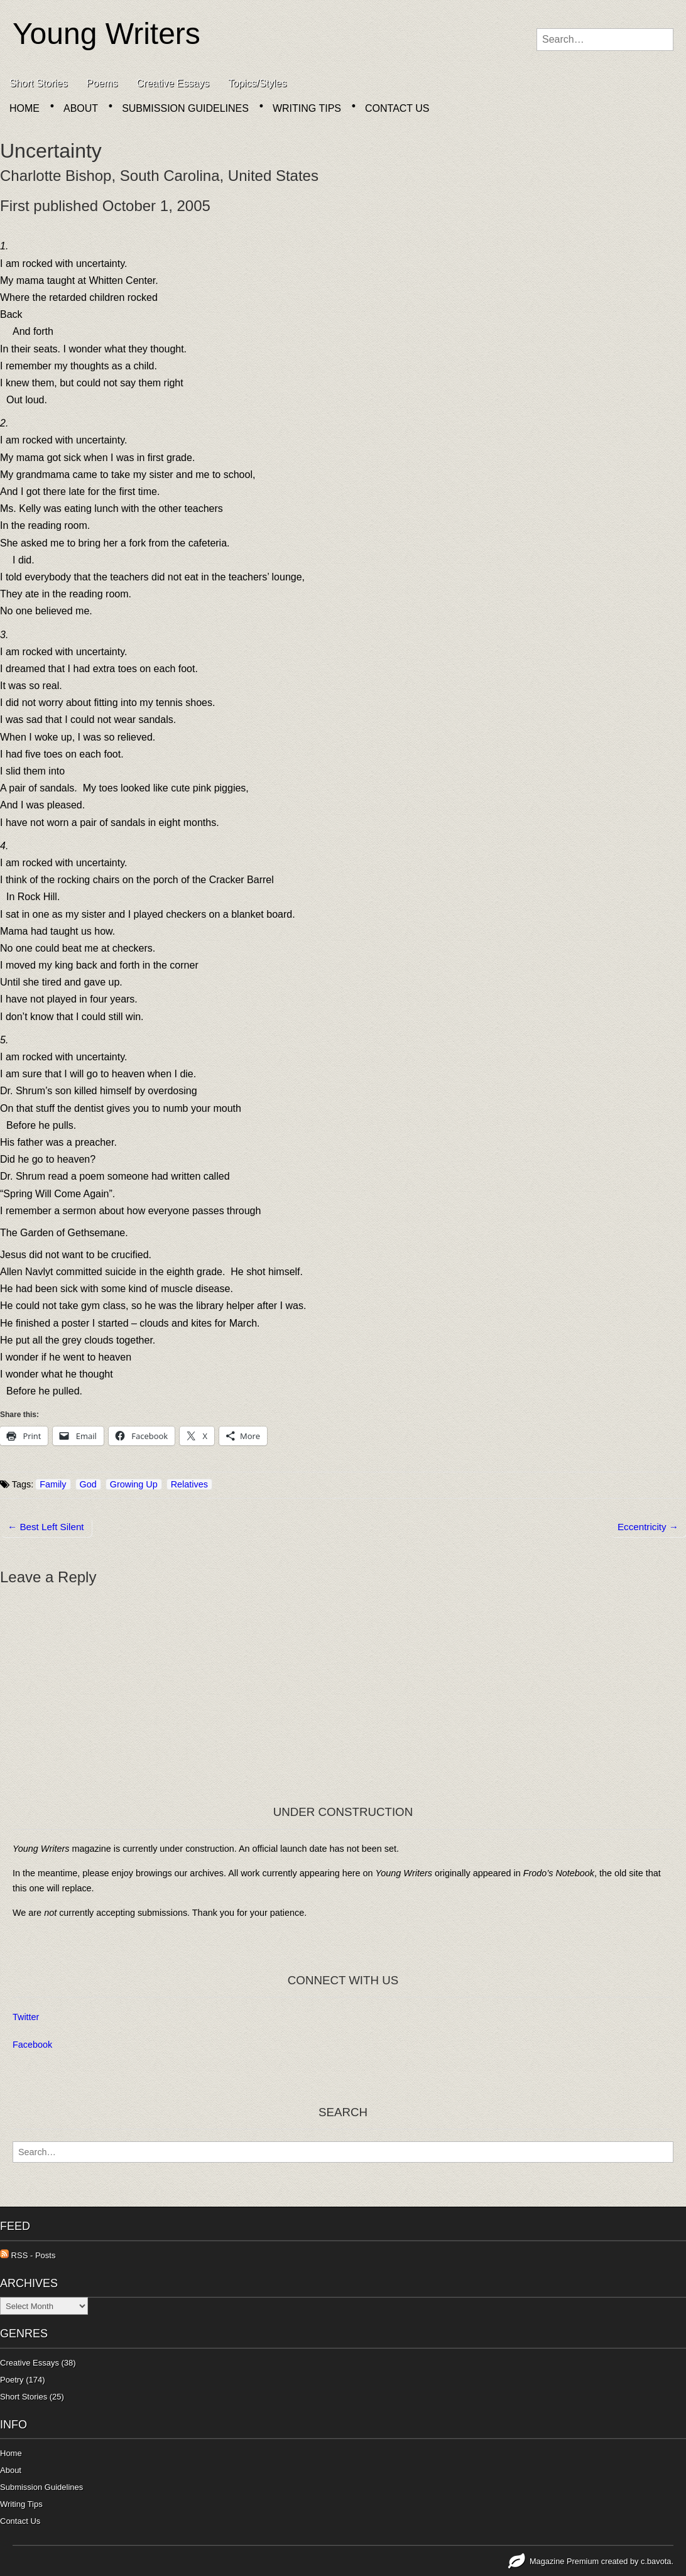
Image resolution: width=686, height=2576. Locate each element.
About (80, 108)
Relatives (189, 1484)
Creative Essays (172, 83)
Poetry (12, 2379)
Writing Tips (307, 108)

## Objective:
Give back all of the rows above character for character, leaving out the picture.

## Solved problem:
Image resolution: width=686, height=2576. Locate each element.
About (80, 108)
Relatives (189, 1484)
Creative Essays (172, 83)
Poetry (12, 2379)
Writing Tips (307, 108)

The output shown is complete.